Commentary: Building back, building up, and investing in our rural economy
Living in rural Colorado is a special opportunity that few get to experience. The attraction of the Front Range includes its conveniences and bright lights. However, the attractions of the rural parts of Colorado include the bright stars at night, livestock serenades, open panoramic views, and peaceful spaces. This country boy could not ask for more.
I was born and raised on a farm and ranch right here in the beautiful San Luis Valley near Capulin. Being raised in this environment instilled in me a passion for rural prosperity. I still call this farm and ranch my home because I want my children to encounter the transformation that only a cold, windy morning while feeding cattle and sheep can offer.
A couple of weeks ago, President Joe Biden used his first State of the Union address to talk about where our country has been and where we are going. The President mentioned a lot we can be proud of, and even more to look forward to, especially in rural America.
The President’s address to the nation inspired thoughts of rural Colorado.
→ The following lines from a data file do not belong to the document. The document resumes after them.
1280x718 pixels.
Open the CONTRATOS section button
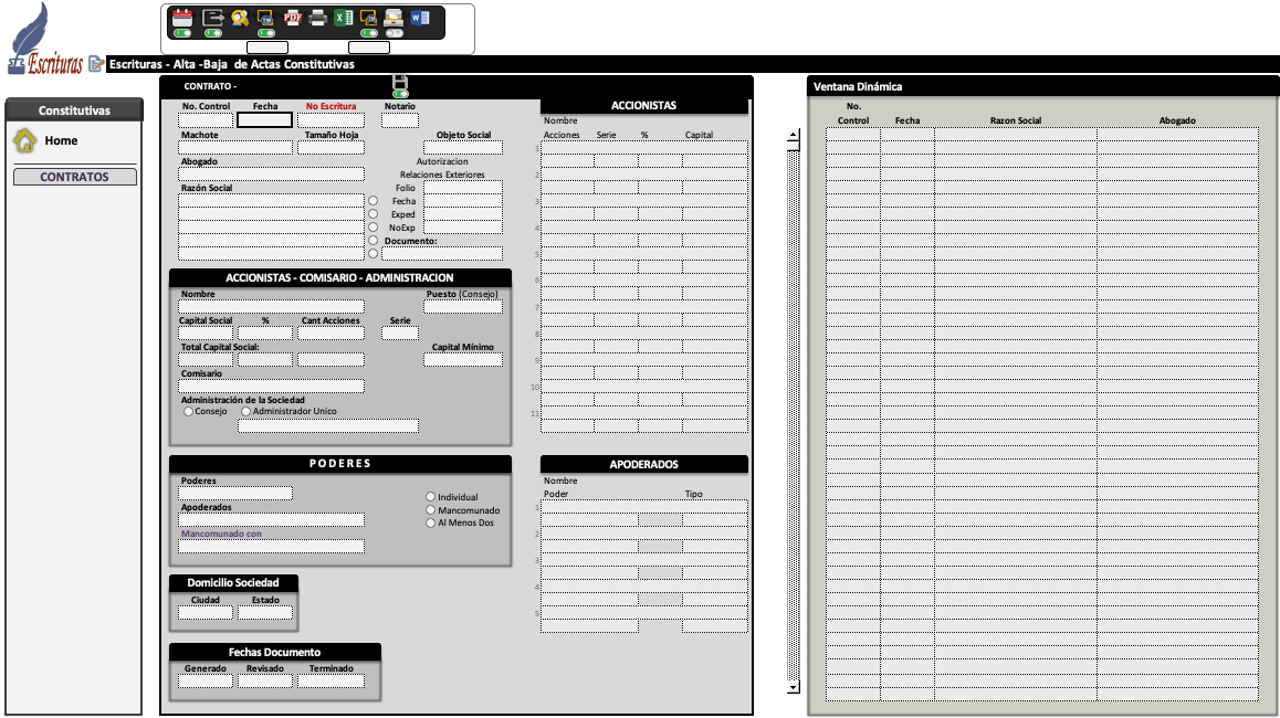[x=74, y=177]
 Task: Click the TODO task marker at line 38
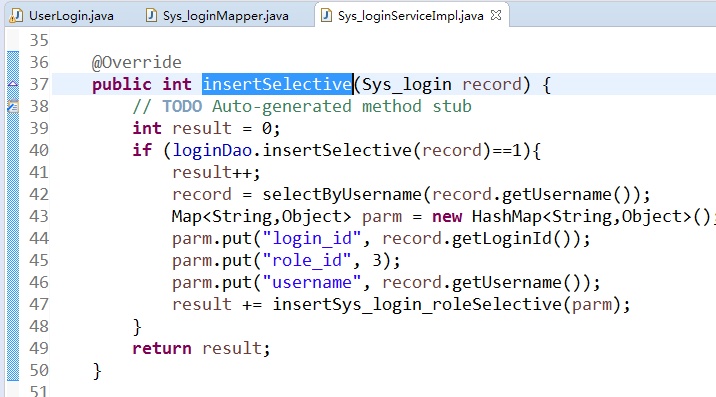click(x=13, y=106)
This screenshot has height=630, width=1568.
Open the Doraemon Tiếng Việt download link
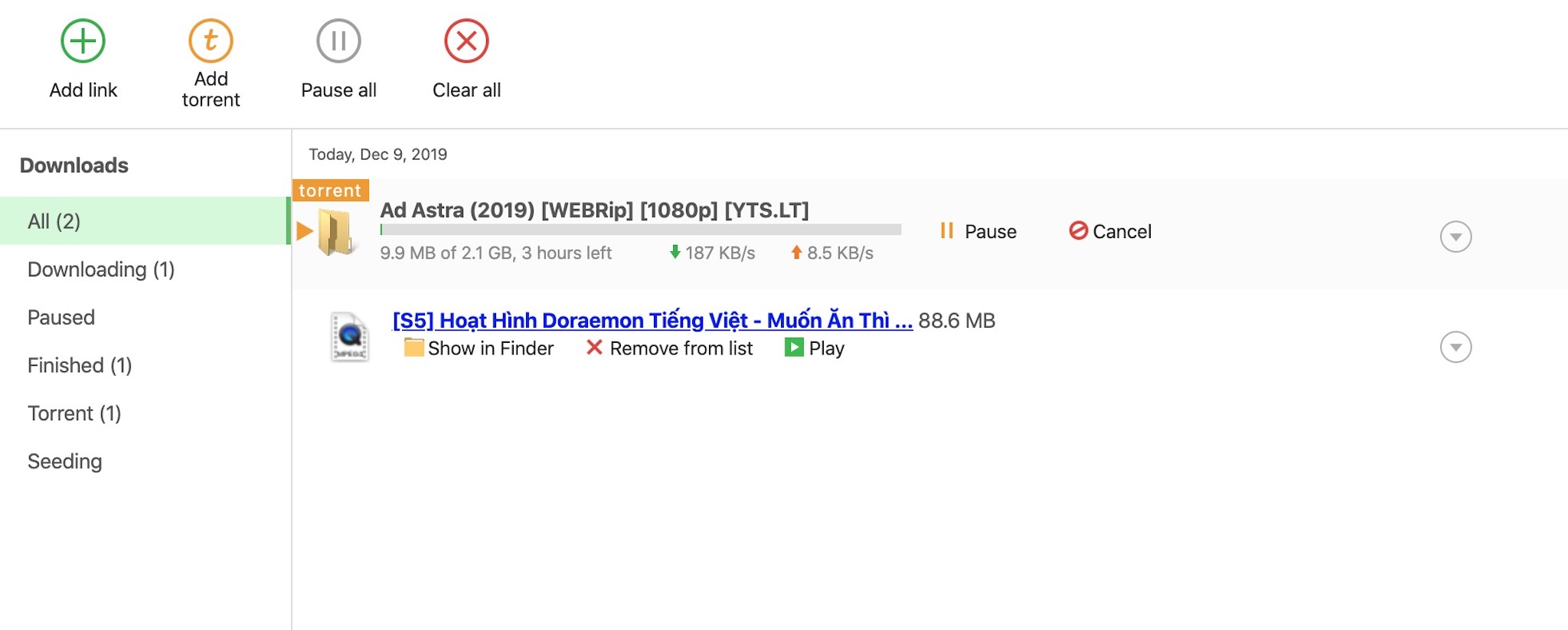click(652, 320)
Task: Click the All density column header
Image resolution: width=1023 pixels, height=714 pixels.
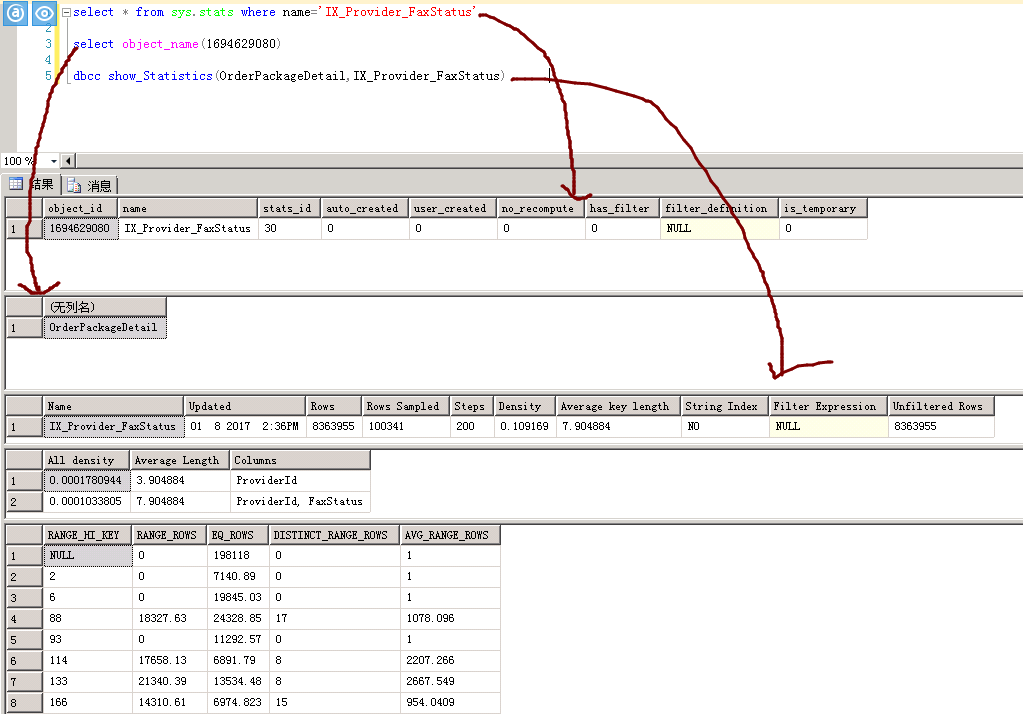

What does this mean for us and at this time? The country has faced deep challenges over the past year, and the people of rural America know this better than anyone.
Yet, rural communities are resilient, and as the success of rural America goes, so goes the rest of the country. We are in a unique timeframe which rural Colorado must capitalize on. There are a generational amount of resources available which can support our rural communities invest in our rural economy and build up our rural infrastructure for the next generations. That’s why the progress we have made in rural Colorado over the past year is a good sign for everyone.
By investing in water infrastructure, broadband, rural business opportunities and the American food supply chain, USDA is helping communities build a foundation for sustained economic growth.
On March 16, I had the fortunate opportunity to visit one of these infrastructure investments in Antonito, Colorado. Like many small towns, Antonito is facing the challenge of updating its waste-water treatment facility. USDA, DOLA (CO), and the Town of Antonito teamed up to invest in this new infrastructure project which will serve the Antonito community for decades. This is a model project, and a template for other small communities, of a true collective effort between funders, engineers, contractors, and municipality.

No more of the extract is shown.